▸ Page extract:

- Opening Delimiter -

The enlarged diameter portion 232 of the via conductor 23 (23a, 23b) preferably forms a flange that extends outward relative to the axis of the via conductor 23 (23a, 23b). This allows the diameter of most of the via conductors 23 (23a, 23b) passing through the multilayer body 20 to be reduced, thereby increasing the area of the internal electrodes 22 (22b, 22a) that are formed so as not to be electrically connected to the via conductors 23 (23a, 23b), and thereby increasing the electrostatic capacity of the multilayer ceramic capacitor 100.

When the enlarged diameter portion 232 forms a flange, the thickness of the flange, that is, the dimension A1 in the stacking direction, is preferably 0.1 μm or more and 10 μm or less. Having a flange thickness of 0.1 μm or more formed by the enlarged diameter portion 232 ensures sufficient resistance to suppress the relative displacement of the via conductors 23 (23a, 23b) in the stacking direction, as described above. On the other hand, having a flange thickness of 10 μm or less reduces the number of the internal electrodes 22 (22b, 22a), the area of which is reduced to avoid contact with the flange, thereby increasing the electrostatic capacity of the multilayer ceramic capacitor 100.

Preferably, the ends of the via conductors 23 (23a, 23b) opposite the reduced diameter extension portion 231 are disposed within the protective portion 30 (the cover portion 31), and the opposite ends form a flange that protrudes outward relative to the axis of the via conductor. This further increases the resistance of the via conductors 23 (23a, 23b) to relative displacement in the stacking direction, as described above, and significantly suppresses the decrease in electrostatic capacity of the multilayer ceramic capacitor 100.

When the dimension of the via conductors 23 (23a, 23b) in the direction perpendicular to the stacking direction of the multilayer body 20 at the end of the multilayer body internal region 24 on the side of the reduced diameter extension portion 231 is D1, and the dimension of the via conductors 23 (23a, 23b) in the direction perpendicular to the stacking direction of the laminate 20 at the end of the multilayer body internal region 24 on the opposite side from the reduced diameter extension portion 231 is D2, it is preferable that D1 >D2, and that the dimension in the direction perpendicular to the stacking direction monotonically decreases from D1 to D2. This effectively suppresses delamination at the interface between the via conductors 23 (23a, 23b) and the internal electrodes 22 (22a, 22b), further suppressing the decrease in electrostatic capacity of the multilayer ceramic capacitor 100. This is presumably due to the tapered shape of the via conductors 23 (23a, 23b), which increases the contact area with the multilayer body 20 and increases frictional resistance.

- Closing Delimiter -

▸ Description of the task:
According to the capacitor page extract, what is the preferred thickness range for the flange formed by the enlarged diameter portion?

▸ Source information:
- Opening Delimiter -

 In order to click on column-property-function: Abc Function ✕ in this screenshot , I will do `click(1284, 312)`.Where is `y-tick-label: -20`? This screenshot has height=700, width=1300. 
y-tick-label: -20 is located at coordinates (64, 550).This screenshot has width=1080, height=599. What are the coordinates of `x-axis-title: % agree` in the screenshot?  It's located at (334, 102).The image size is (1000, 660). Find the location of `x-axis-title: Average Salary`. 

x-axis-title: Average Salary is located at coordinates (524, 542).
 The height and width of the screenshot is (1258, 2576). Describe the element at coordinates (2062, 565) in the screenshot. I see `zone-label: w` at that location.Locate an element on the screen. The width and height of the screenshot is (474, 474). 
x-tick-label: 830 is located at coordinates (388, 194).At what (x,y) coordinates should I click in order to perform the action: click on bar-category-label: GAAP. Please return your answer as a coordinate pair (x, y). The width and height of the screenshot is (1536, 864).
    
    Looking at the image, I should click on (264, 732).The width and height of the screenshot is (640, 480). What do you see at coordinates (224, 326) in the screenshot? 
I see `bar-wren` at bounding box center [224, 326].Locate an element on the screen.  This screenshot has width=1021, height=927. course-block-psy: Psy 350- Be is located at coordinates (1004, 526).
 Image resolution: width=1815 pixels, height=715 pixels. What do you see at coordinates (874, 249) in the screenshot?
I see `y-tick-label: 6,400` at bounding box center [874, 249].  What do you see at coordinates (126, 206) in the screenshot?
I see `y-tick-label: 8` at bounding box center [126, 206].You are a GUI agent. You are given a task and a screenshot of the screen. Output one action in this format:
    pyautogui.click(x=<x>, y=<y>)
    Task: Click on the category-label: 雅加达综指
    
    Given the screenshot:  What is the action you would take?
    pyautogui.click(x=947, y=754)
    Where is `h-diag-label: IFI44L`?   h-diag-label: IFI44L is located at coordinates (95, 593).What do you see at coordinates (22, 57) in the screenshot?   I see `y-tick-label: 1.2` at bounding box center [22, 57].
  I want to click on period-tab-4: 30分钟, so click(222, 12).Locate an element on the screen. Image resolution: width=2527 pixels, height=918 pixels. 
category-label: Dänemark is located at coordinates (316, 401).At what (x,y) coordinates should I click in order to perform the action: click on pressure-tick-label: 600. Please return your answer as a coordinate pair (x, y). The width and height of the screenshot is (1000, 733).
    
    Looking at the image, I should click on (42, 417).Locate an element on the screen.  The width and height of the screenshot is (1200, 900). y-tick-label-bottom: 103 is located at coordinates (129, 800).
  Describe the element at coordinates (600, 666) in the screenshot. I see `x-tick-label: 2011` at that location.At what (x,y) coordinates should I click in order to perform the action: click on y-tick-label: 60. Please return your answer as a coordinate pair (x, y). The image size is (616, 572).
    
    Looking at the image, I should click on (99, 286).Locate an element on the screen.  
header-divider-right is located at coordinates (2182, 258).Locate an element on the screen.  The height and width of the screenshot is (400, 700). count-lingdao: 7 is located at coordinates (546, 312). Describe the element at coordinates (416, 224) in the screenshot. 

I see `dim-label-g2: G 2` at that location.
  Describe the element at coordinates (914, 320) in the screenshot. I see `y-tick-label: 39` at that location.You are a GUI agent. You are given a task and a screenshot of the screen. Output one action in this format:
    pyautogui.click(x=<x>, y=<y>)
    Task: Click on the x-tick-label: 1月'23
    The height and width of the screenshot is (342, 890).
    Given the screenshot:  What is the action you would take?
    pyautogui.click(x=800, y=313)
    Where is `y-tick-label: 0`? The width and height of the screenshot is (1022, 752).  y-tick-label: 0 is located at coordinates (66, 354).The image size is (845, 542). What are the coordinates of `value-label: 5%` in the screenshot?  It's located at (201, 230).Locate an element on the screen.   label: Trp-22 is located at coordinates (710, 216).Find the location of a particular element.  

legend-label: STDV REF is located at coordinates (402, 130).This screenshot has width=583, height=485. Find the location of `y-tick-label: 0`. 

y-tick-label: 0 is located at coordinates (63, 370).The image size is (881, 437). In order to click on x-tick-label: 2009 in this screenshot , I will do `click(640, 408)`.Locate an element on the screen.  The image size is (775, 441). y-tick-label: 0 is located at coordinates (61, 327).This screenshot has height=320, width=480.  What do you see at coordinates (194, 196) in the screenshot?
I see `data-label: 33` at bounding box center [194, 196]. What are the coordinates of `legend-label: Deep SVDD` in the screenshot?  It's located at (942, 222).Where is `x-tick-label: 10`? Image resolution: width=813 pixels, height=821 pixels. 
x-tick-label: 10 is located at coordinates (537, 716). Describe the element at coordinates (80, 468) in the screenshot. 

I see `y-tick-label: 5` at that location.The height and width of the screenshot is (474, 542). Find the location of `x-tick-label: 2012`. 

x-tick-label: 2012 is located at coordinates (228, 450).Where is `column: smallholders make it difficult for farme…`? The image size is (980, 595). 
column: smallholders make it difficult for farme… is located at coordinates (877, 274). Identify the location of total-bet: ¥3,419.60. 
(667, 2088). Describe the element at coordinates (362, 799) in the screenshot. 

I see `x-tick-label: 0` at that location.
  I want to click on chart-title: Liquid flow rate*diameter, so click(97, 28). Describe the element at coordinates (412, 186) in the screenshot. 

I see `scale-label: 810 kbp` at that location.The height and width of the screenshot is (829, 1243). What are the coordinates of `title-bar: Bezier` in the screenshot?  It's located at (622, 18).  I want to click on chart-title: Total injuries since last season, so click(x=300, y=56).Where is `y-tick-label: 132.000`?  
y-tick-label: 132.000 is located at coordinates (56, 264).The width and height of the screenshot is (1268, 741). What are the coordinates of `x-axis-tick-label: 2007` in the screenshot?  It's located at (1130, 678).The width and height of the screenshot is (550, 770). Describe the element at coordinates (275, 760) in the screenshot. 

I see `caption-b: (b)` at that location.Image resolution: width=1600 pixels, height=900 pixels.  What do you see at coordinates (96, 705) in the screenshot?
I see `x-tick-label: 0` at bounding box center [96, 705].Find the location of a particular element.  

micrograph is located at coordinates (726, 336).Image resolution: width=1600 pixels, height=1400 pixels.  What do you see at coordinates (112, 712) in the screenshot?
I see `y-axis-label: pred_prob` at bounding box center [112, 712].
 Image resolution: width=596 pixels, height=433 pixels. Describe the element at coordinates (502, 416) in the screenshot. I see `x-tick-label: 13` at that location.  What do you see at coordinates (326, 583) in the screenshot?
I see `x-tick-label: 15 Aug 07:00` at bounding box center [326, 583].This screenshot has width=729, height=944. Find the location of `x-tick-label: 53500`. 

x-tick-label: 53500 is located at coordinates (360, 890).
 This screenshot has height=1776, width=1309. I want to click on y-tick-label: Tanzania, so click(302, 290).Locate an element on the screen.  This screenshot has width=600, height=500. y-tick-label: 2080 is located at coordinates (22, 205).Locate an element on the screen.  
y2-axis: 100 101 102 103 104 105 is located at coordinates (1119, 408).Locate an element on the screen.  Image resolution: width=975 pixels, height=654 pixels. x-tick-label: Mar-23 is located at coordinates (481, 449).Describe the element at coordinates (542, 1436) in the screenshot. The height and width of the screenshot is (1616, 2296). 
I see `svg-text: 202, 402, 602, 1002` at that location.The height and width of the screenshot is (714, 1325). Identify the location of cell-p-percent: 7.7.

- Closing Delimiter -

▸ Result:
0.1 μm or more and 10 μm or less.